:: Selection ::

'''

Jack Sargeant: I want to begin by asking about your education background, because you studied with Bruce Conner.

Craig Baldwin: Sure. He was teaching at State, which was a public school, but he lives about three miles away anyway. He’s not a recluse, you come across him, and certainly his influence is all across San Francisco. But it is the sort of scene where you do have a relative amount of access.

JS: But you were familiar with his work previous to going to college?

CB: Oh yeah. Sure. But you know, Bruce Conner used to do light shows, that’s kind of how I got into filmmaking myself. That’s my whole approach, not from an academic point of view, or even from a documentary point of view, it’s more from a sub-cultural impulse – the clubs, rock and roll, youth subculture and creating this idea of kind of a ‘happening’.

JS: You worked in clubs all over San Francisco?

CB: A lot of clubs. Most of the South of Market clubs [i.e. downtown]. [Using] Five or six projectors… it’s not so much that you have to get access to this very rarefied, distanced, fine arts, it’s more like being part of a whole culture where people are very playful and sharing in the idea of creating an event. That’s more my relationship to Conner, it’s not so much tutor and mentor, it’s more like being immersed in this – not exactly psychadelia – but this whole environment of visual play, visual experimentation.

JS: With his films like A Movie, Conner was part of a particular analysis of the media by people such as Marshall McLuen, the whole idea of a visual reservoir.

CB: Well I don’t know if McLuen ever saw his stuff but ideas were in the air…

JS: The Zietgeist.

CB: Right. Again, sort of being able to literally enact this image culture that we are in anyway, but actually project it back on itself, with the agency of the imagination to be creative about it, not just be recipients but also happily celebrate it, be participants in it, this joyful, wallowing in excess, and maximizing it.

'''

:: Challenges ::
- A) Answer these questions using the interview.
(i) At which school was Bruce Conner teaching?
(ii) How many projectors does Baldwin say he used in the clubs?
(iii) Which Conner film does the interviewer name?
- B) Rewrite the part of the interview starting with "CB: Right. Again, sort" and going on through "and maximizing it.", and replace "participants" with "contributors".
The data that comes next is from a different source.

:: Data lines ::
'''

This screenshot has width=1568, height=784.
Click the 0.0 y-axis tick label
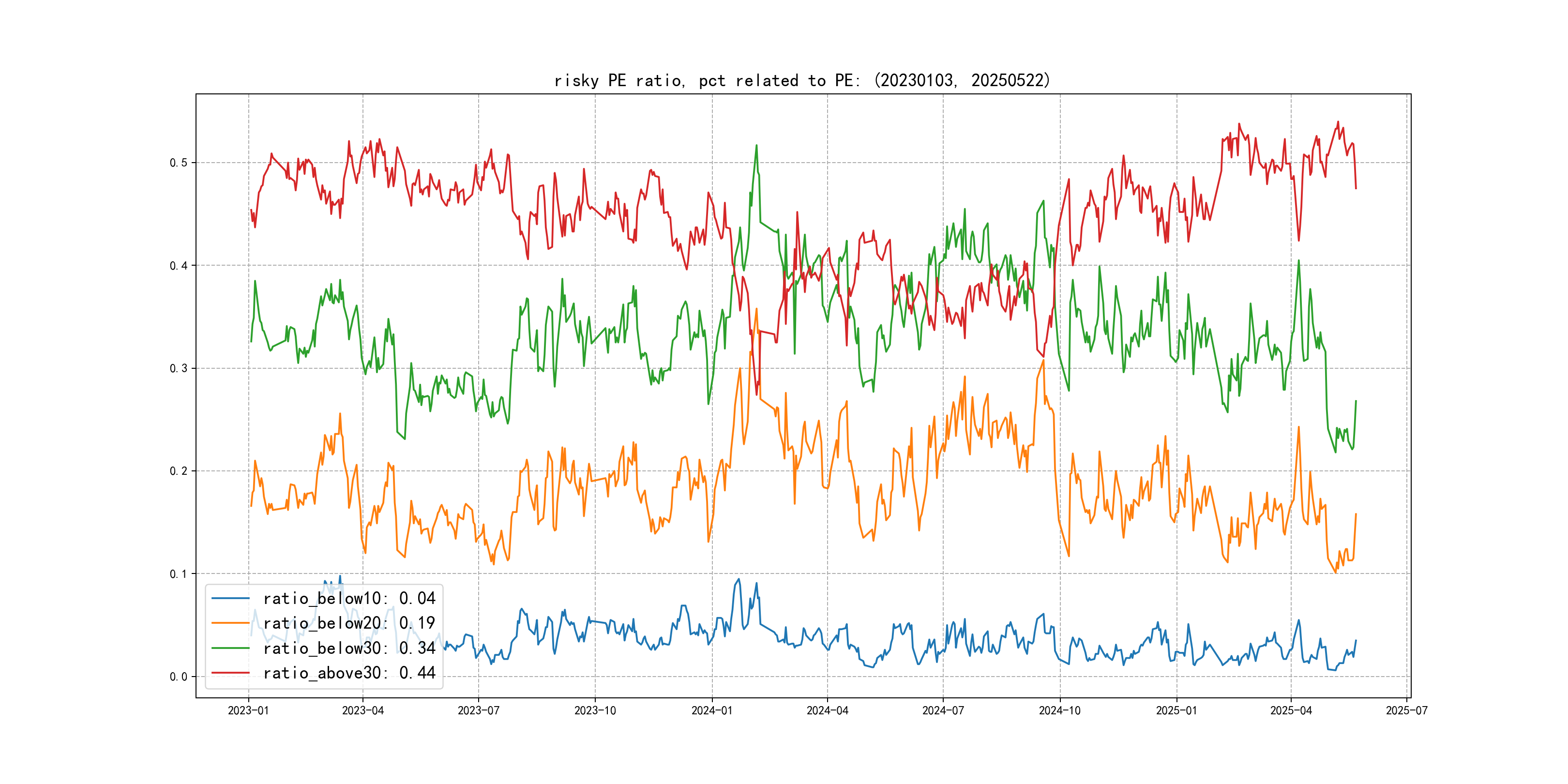179,677
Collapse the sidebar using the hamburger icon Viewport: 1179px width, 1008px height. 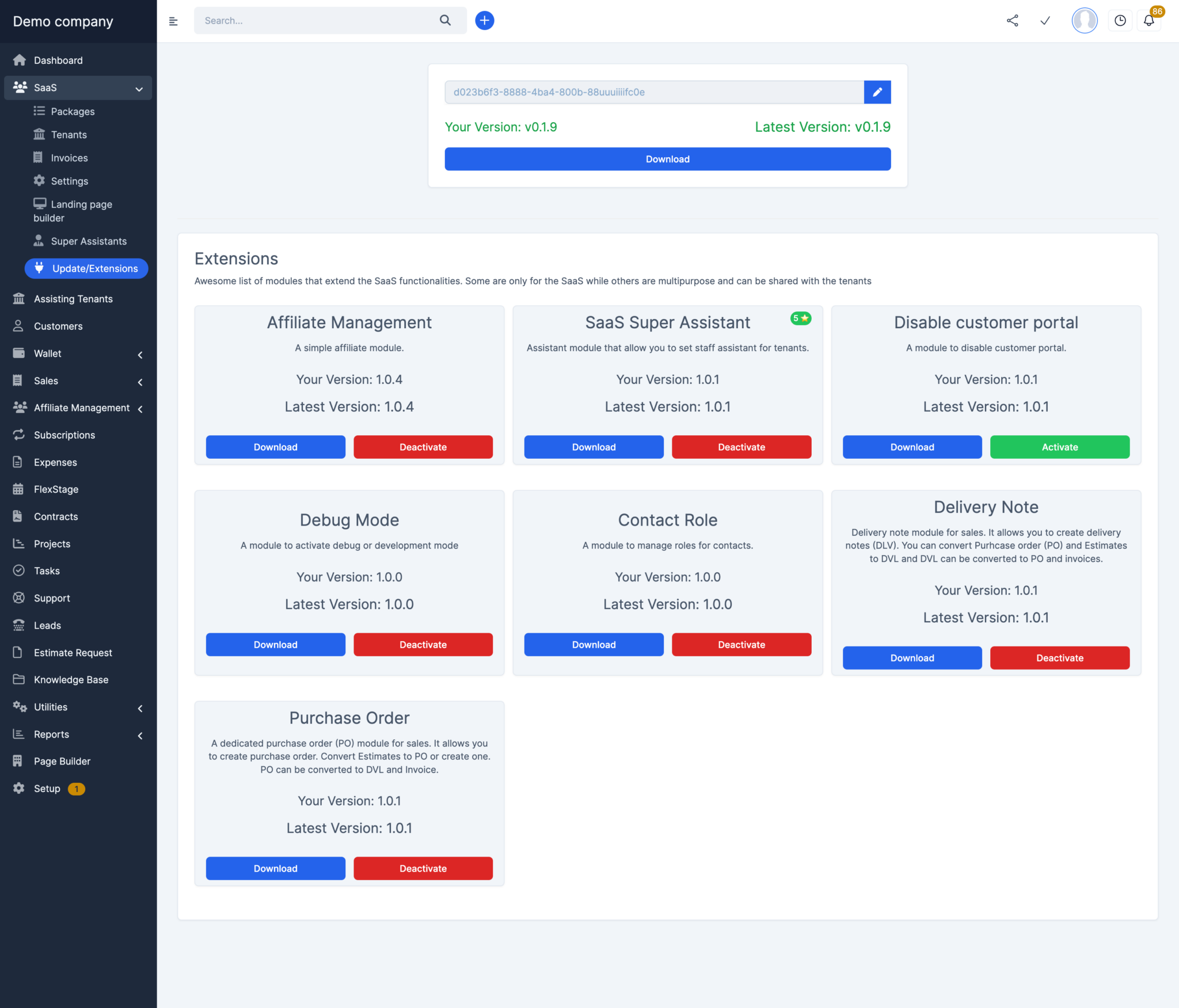point(173,21)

'''

:: Task responses ::
- A)
(i) State
(ii) Five or six
(iii) A Movie

- B)
CB: Right. Again, sort of being able to literally enact this image culture that we are in anyway, but actually project it back on itself, with the agency of the imagination to be creative about it, not just be recipients but also happily celebrate it, be contributors in it, this joyful, wallowing in excess, and maximizing it.